Stoichiometric Calculations

Learning Objective 4.5.A Explain changes in the amounts of reactants and products based on the balanced reaction equation for a chemical process.

Quick Notes

Mole ratios = coefficients. In a balanced equation the coefficients are exact mole ratios that link reactants and products.
Stoichiometry calculations are based on mole conversions.
- From mass: n = m / M
- Solutions: n = M × V (L)
- Gases: PV = nRT
- Particles: N = n × N_A
Limiting reagent: reactant that will be 'used up' first in a reaction and determines the final amount of product formed.
Yields: theoretical yield is the maximum amount of product that can be formed (based on limiting reagent) and the percent yield = (actual yield ÷ theoretical yield) × 100%
Gas stoichiometry: at the same Temperature & Pressure, volume ratios of gases are the same as their molar ratios
Solution stoichiometry, For titrations: find moles of known concentration solution (M × V), apply the mole ratio, then solve for unknown M or V.
Units - always balance first; convert °C → K , use L and atm with the matching R and report sig figs sensibly.

Full Notes

Balanced Equations & Mole Ratios

A balanced chemical equation shows the smallest whole-number ratio of reacting species. Those coefficients are moles, so they act as exact conversion factors between substances.

Example:2 H₂ + O₂ → 2 H₂O
gives the ratios 2 mol H₂ : 1 mol O₂ : 2 mol H₂O.

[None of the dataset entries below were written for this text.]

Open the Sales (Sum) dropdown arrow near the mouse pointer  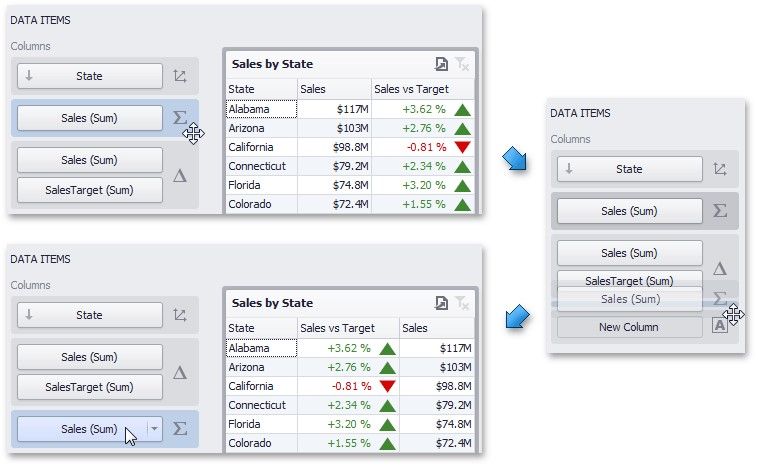pos(154,429)
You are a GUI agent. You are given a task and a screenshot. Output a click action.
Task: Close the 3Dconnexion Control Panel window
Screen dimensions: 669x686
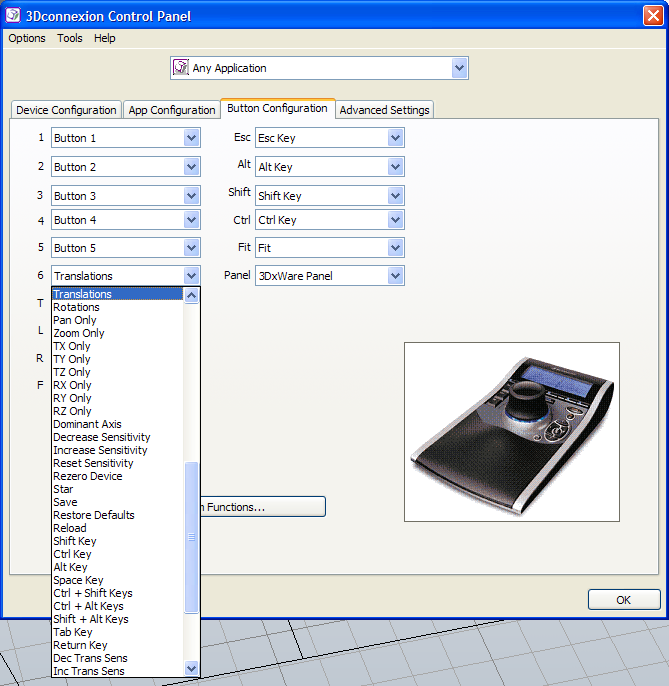654,15
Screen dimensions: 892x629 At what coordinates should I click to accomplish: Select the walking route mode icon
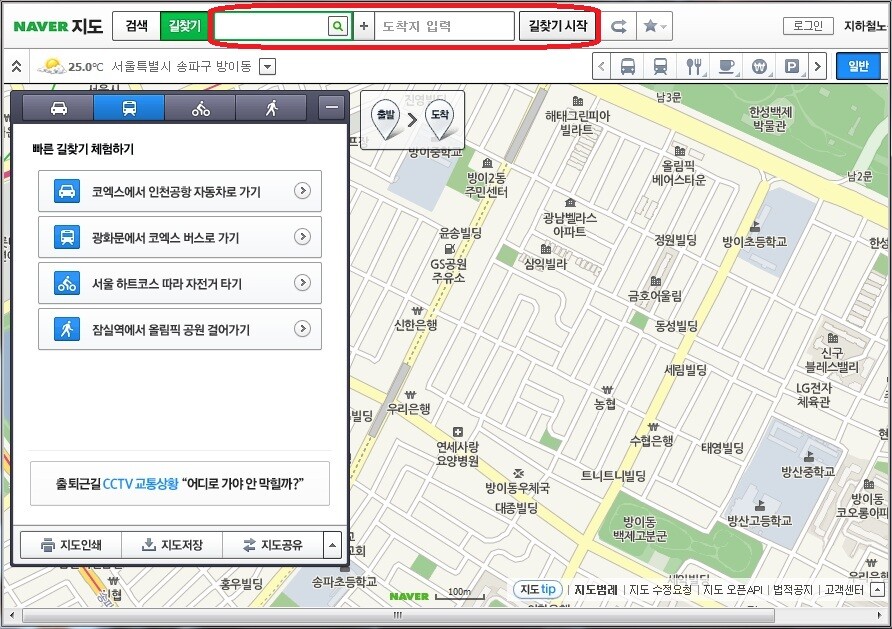pos(270,108)
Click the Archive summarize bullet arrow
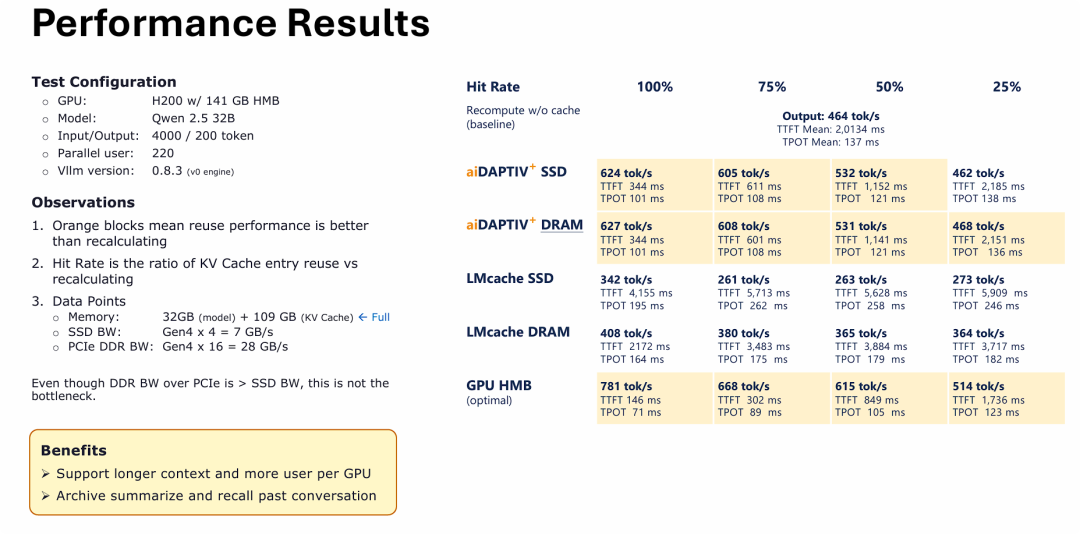Screen dimensions: 1080x534 pos(46,496)
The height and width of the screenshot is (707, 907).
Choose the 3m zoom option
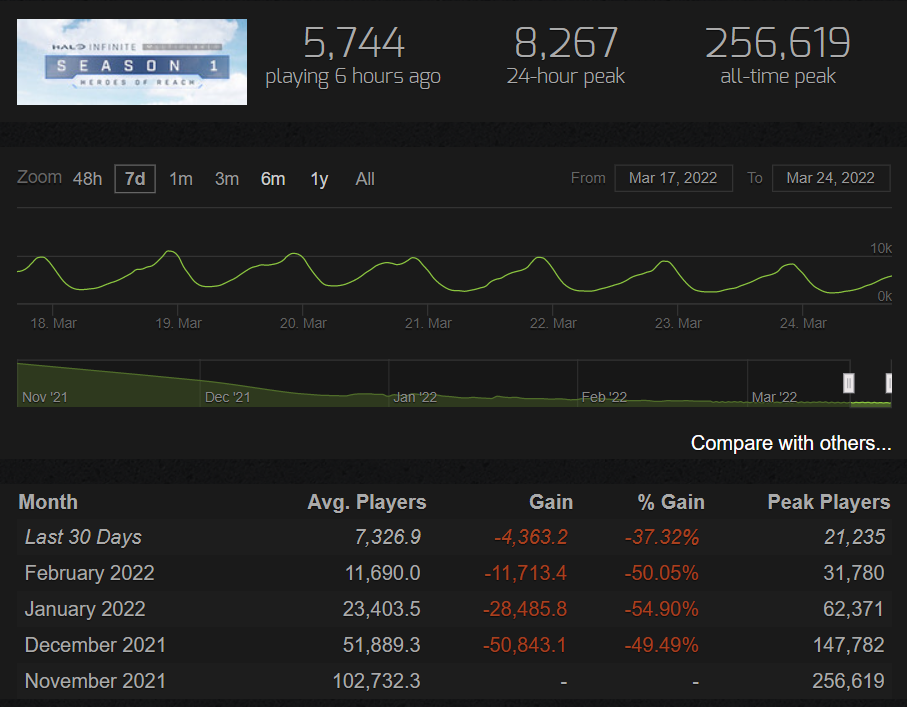pyautogui.click(x=227, y=179)
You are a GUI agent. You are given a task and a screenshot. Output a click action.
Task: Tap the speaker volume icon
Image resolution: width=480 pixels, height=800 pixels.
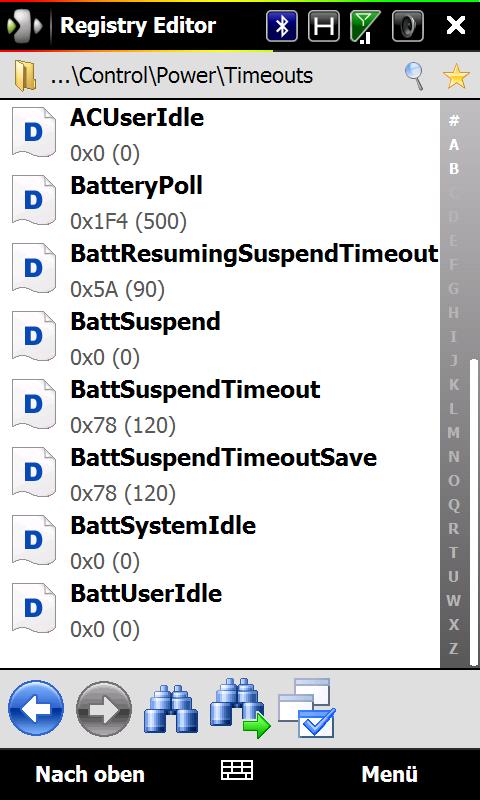click(408, 26)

Mass–Mass, Mass–Volume, and Particle Calculations

Convert to moles using molar mass (or n = M × V for solutions; or n = PV/RT for gases).
Apply the mole ratio from the balanced equation to switch substances.
Convert from moles to requested units: grams, liters (gas), liters/molarity (solution), or particles (via Avogadro’s number).

Matt’s Exam Tip

Things to look out for

Forgetting to balance the equation (wrong ratios).
Using grams directly in ratios – always convert to moles first.
Ignoring the limiting reagent when both reactants are provided.
In gas problems, mixing units (use K, atm, and the matching R; convert °C→K).
In solution problems, remember volume in liters for molarity.

Worked Example 1 — Mass → Mass

Water from Oxygen

Question: Using 2 H₂ + O₂ → 2 H₂O, what mass of water forms from 5.00 g O₂ (excess H₂)?

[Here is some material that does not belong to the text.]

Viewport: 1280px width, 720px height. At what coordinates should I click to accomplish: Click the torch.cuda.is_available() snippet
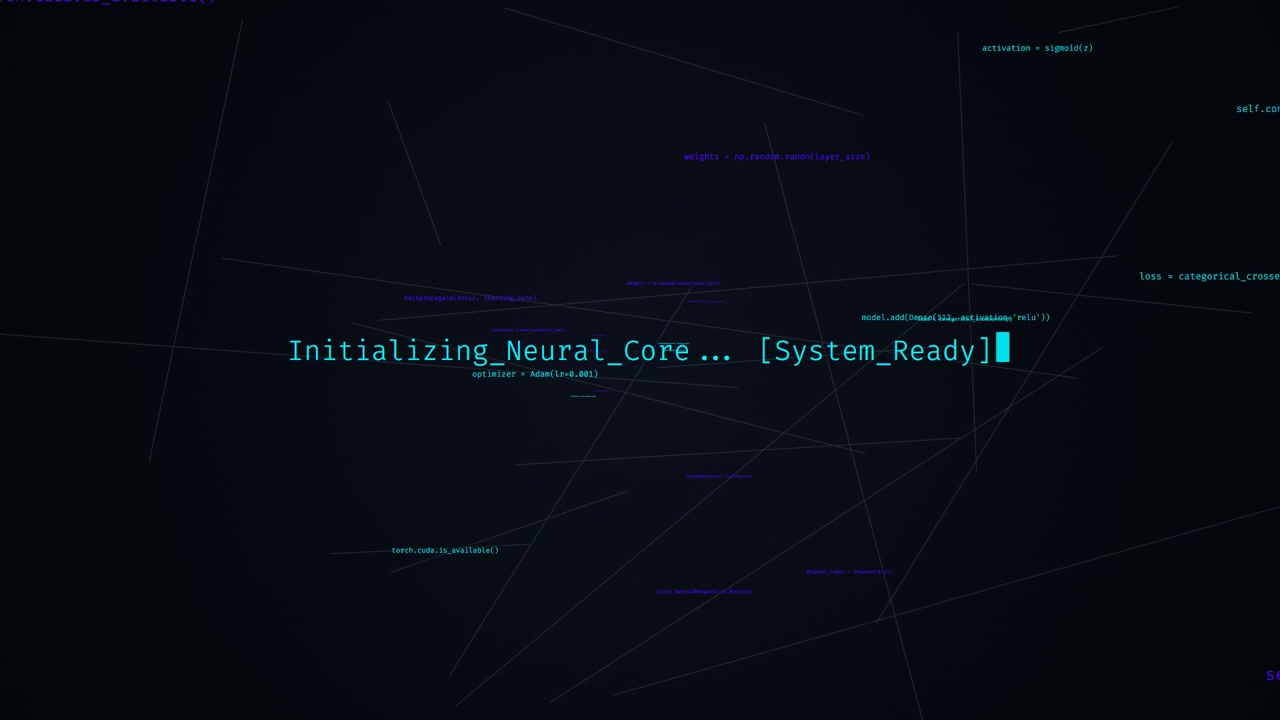(x=445, y=550)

Moles O₂: 5.00 g ÷ 32.00 g·mol⁻¹ = 0.1563 mol.
Mole ratio to H₂O: 0.1563 mol O₂ × (2 mol H₂O / 1 mol O₂) = 0.3126 mol H₂O.
Mass H₂O: 0.3126 mol × 18.02 g·mol⁻¹ = 5.63 g.

Answer: 5.63 g H₂O.

Worked Example 2 — Limiting Reagent & Percent Yield

Ammonia Synthesis

Given: N₂ + 3 H₂ → 2 NH₃. Mix 25.0 g N₂ and 10.0 g H₂. Find the limiting reagent and theoretical mass of NH₃.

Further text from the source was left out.